As 2019 gets underway, there are a number of different trends that will likely become manifest over the course of the new year.
At its core, enterprise networking has always been about connectivity and providing the ability for different applications, servers, branches and campuses to communicate. The era of networking simply being ‘dumb pipes’ is long since past, as is the era in which networking was bound exclusively to physical hardware.
So what should enterprise networking professionals be aware of for 2019? There are at least seven key trends that will likely have impact on networking in the coming year.
- 5G and The Rise of Edge Computing
- Cloud Native Functions Will Emerge
- Intent-Based Networking Will Mature
- SD-WAN Will Continue to Grow
- Istio Service Mesh Solutions Expand
- 2.5/5/25/50 GbE Networking Gets Real
5G, the next generation of cellular wireless, will be deployed by carriers of all sizes in 2019. While 5G deployment is a service provider issue, how it helps to enable organizations with different use cases is an enterprise networking concern.
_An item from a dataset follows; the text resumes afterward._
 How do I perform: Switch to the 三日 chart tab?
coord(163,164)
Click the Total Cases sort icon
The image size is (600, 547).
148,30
With 5G, Edge Computing becomes a reality. The expanded bandwidth and lower power consumption used by 5G enables more edge of network deployments, whether it’s for standalone Internet of Things (IoT) devices or for edge computing deployment. With an edge computing deployment, compute resources are remotely deployed and connected via 5G.
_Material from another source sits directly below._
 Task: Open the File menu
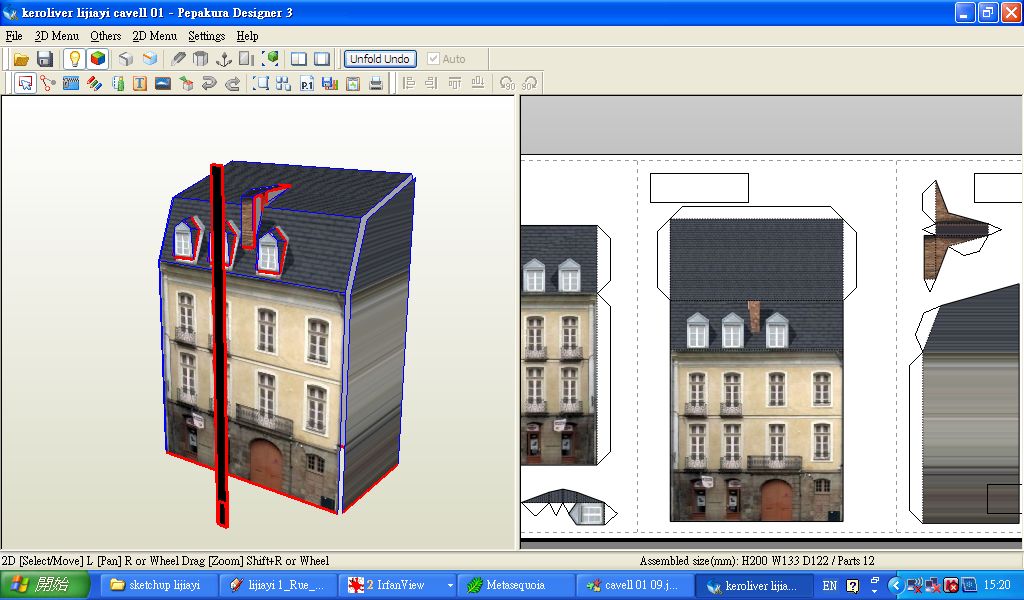pyautogui.click(x=14, y=36)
In years past, Virtual Network Functions (VNFs) and Network Function Virtualization (NFV) were all the rage, but that will evolve in 2019 with the concept of Cloud Native Functions (CNFs).
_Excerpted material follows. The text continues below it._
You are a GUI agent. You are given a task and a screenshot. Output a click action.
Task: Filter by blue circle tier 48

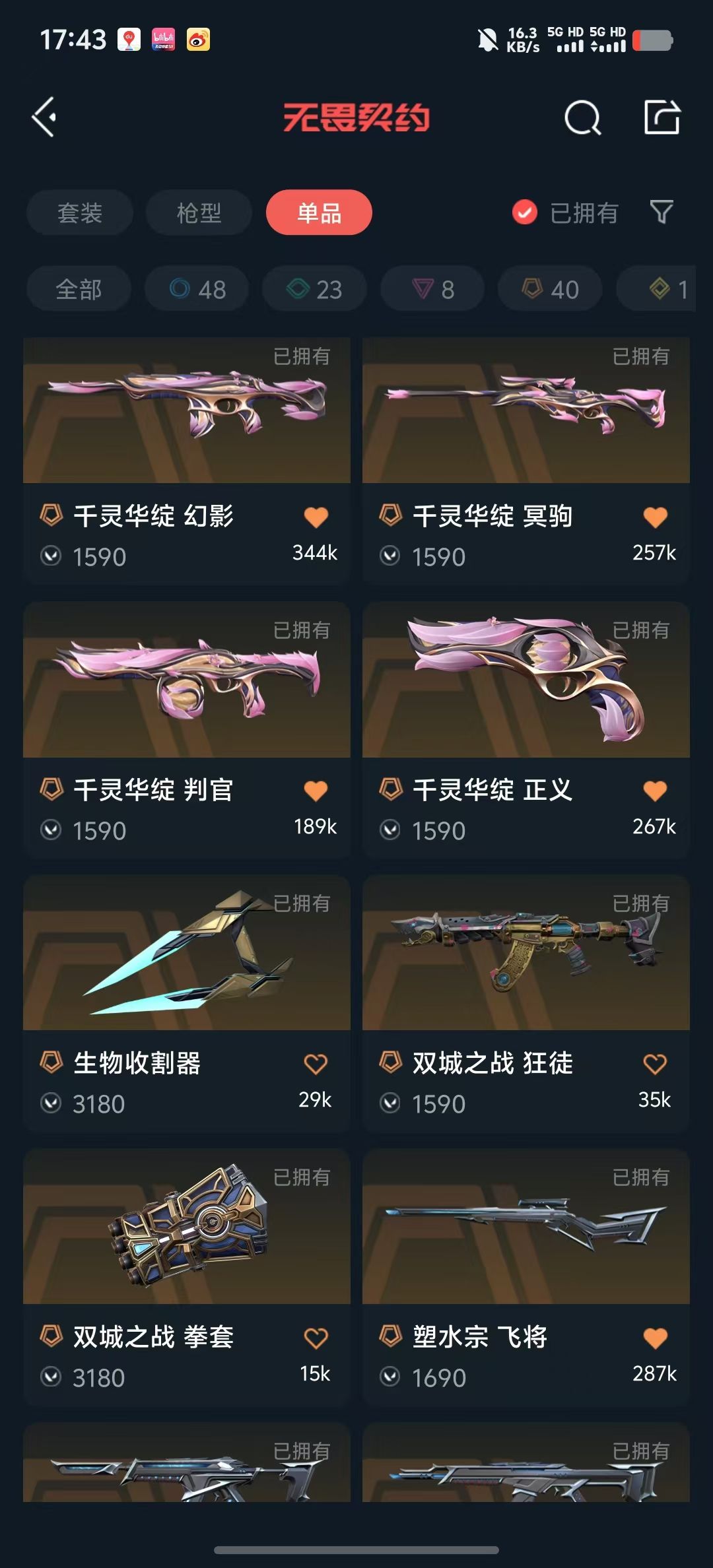click(197, 289)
With CNFs, networking concepts are encapsulated inside of cloud native technology approaches, namely containers and Kubernetes, in order to enable network functions.
“What if we take the best of the telecom world, which is full automation and lots of functions, then take the best of cloud native and marry them together?” Arpit Joshipura, General Manager of Networking at The Linux Foundation, explained in a video interview with EnterpriseNetworkingPlanet. “We get the portability of containers, the simplicity of managing them and get the value of automation, and that’s what we’re calling cloud-native network functions.”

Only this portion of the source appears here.